BH, I get what you are saying. I'm there. I've only been here for a short time, but I've been in a bad M for a lot longer. I'd been doing my version of standing for more than 2 years. I was doing most of it wrong...lol... but I was fighting. I've recently come to the realization my standing was still trying to control the sitch.
We WILL stay married & we WILL be happy, even if it kills us!!!
Um. Yeah.
I could never tell someone they are standing too long. That is a very personal & painful decision. Like fig said, you stand for the M, you stand for the MLCer, and then all of a sudden you realize you are standing for you. Powerful stuff.
I won't even touch upon whether or not I thought the verbage & the tone was snarky. We all know I have a terrible track record for that. I will say that people will see what they want to see. If they want to see hope for a marriage, they will find it. If they want to see a dismal outlook for a save, then they will find that, too. I can't give anybody numbers to prove my point--people will find the info they are looking for in them.
I do want to touch upon a comment you made about your W not being worthy of forgiveness.
You are right, her actions were heinous. I can't imagine walking away from my children.
That said...your kids are already going to have enough issues coming to grips with this as they get older--your holding onto to the anger isn't going to help them any.
Forgiveness isn't about the other person. Your forgiving her isn't about her. It's all about you. Holding onto any amount of anger or hostility is only hurting you. Trust me. The other person just doesn't care. Pretty soon that anger starts to grow, even if you don't realize it. It becomes a shadow that darkens parts of your life that deserve the time & space to grow freely.
By forgiving someone, let's say an abusive exboyfriend of mine (just to get the focus off of you so you don't feel I'm attacking you)...
I was angry with him for such a long time. I would never forgive him. Or I would forgive, but I'd never forget!! Which is really the same as not forgiving him. How dare he do that to me. I didn't deserve that. I'd make the next man pay just because he didn't. Even when I wasn't consciously thinking it, it was still there.
My anger towards him wasn't hurting him. It was hurting me.

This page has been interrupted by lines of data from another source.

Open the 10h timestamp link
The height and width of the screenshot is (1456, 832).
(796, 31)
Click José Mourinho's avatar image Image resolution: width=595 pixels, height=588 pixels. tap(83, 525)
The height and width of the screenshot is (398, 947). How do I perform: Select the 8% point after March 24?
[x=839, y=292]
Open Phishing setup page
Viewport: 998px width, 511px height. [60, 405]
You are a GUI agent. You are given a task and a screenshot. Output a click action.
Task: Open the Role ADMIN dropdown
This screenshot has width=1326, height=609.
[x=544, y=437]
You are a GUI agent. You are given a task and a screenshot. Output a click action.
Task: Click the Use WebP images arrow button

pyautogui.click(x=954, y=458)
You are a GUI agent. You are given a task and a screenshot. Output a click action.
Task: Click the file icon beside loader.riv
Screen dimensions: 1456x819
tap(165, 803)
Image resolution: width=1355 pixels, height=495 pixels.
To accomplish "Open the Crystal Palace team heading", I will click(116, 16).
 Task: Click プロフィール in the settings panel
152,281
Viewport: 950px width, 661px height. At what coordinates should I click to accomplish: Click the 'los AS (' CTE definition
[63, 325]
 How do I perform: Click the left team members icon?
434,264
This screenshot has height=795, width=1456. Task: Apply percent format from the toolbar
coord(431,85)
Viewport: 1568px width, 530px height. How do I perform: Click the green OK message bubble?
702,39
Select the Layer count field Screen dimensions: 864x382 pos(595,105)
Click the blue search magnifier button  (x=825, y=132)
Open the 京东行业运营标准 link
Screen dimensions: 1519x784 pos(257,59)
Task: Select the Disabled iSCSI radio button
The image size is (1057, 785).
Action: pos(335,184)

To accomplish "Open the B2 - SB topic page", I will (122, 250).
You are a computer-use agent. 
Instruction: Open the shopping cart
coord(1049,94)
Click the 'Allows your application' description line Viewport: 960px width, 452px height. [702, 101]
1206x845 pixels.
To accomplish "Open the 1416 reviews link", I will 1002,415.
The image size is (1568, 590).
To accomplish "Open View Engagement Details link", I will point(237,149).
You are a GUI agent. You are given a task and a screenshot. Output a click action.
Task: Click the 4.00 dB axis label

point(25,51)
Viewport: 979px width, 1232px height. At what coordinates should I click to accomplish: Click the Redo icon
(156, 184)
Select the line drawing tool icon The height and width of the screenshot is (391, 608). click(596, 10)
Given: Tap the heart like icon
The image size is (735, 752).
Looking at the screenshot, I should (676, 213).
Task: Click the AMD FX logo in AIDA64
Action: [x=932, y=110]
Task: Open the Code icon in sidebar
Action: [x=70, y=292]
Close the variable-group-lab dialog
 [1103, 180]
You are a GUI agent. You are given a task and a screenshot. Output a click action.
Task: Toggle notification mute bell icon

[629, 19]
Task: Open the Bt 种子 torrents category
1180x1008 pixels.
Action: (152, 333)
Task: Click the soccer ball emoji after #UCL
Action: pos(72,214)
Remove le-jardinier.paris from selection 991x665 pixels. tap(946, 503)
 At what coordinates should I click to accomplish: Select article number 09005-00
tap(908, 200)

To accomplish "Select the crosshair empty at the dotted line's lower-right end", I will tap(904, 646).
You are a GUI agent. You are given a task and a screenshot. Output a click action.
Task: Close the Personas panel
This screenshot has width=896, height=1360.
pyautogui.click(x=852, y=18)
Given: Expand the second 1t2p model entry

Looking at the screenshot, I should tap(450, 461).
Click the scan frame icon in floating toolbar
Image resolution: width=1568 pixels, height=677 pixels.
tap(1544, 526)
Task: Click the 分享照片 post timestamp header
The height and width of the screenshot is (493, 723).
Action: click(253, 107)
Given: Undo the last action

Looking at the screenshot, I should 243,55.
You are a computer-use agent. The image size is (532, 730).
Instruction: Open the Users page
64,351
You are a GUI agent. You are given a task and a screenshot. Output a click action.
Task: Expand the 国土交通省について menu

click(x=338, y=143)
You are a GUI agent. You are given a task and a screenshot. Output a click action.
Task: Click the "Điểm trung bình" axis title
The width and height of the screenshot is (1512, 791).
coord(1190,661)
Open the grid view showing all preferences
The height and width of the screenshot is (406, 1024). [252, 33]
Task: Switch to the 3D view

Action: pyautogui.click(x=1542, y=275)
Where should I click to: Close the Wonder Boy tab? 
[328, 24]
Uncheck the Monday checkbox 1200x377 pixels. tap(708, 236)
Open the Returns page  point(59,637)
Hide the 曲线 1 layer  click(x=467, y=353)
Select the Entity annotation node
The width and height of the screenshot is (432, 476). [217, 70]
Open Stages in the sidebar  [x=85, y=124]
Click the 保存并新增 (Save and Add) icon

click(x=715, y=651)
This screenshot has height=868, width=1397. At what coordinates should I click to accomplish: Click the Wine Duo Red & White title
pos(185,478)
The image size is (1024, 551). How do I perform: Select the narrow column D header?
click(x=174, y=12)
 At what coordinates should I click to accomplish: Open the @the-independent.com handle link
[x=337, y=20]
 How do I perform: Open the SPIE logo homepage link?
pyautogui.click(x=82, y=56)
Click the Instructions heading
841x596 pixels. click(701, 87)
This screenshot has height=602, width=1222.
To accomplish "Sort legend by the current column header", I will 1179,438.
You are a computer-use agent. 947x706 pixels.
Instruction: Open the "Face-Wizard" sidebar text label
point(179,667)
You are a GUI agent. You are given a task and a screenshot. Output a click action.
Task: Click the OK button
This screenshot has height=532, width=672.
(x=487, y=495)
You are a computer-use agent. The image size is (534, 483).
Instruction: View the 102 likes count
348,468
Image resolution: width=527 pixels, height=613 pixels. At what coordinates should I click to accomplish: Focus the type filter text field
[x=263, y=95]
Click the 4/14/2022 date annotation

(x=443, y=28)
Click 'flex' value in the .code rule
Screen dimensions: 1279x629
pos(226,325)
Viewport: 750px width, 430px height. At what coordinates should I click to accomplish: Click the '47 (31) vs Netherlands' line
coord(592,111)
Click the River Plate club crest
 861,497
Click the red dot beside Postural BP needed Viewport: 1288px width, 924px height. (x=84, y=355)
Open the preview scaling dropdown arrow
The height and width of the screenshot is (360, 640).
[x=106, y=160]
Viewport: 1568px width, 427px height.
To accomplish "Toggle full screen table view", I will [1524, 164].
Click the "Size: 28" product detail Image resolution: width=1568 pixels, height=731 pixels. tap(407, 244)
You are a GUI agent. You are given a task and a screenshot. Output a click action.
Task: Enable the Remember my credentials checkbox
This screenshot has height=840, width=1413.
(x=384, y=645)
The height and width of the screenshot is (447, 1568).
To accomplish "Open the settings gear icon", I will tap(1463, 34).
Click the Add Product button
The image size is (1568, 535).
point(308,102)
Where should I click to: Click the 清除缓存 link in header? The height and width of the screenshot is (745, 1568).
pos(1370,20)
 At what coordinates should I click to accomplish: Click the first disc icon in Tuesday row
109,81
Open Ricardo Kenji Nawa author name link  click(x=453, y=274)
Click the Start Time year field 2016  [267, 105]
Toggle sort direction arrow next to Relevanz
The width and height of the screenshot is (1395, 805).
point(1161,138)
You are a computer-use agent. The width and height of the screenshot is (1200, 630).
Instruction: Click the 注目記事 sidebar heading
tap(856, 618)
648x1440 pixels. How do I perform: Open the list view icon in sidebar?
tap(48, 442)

Still. He was still winning.
By forgiving him, and more importantly--forgiving myself, I gave myself permission to let it go. I wasn't saying in any way, shape, or form that it was okay to leave bruises on me, or to say the things he did to me. It's not okay. It's still not okay to do that to anyone. I'm just not making either of us pay for it anymore.
I read a quote in a book about how people need to love like they have never been hurt before because we color everything we have now with the hurt and fear from our pasts. We become so focused not getting hurt again that we miss out on the joys that today brings.
Your kids will be better for it because they won't grow up with that negative aspect of their lives--that their mother abandoned them. Even if you say it so she looks as guilty as she is, that she left two beautiful children, all they are going to hear is "your mother left you." Kids fill in the blanks quickly & personalize nearly everything. Soon they will feel that they did something wrong & that they weren't good enough for their mommy to stay. Even though that is so not the truth.
Can you see where I'm going? Not understanding why she did it? Sure. Not agreeing with it? Absolutely. But I beg you to please, somehow, find a way to forgive her. Get rid of that negative view and keep it far away from the kids. Let them grow up knowing just how incredible they are, shower them with all the praise they deserve. Don't even mention her. They will figure it out eventually, they don't need any help.
And besides, when you purge that from your heart, you will have even more room to feel love for that wonderful woman who is in your life. I'll bet she'd like that very much.
Don't forgive her for her, forgive her for yourself, your kids & every future relationship you will have. You deserve it. They deserve it.
Stop letting her win.
(((blessings on the new happiness you've found)))
formerly known as "shelbel" Me 40, stbxh 40 DSs 9, 7 & 3 M9, T10 Stbxh is a diagnosed bipolar & an addict. The end.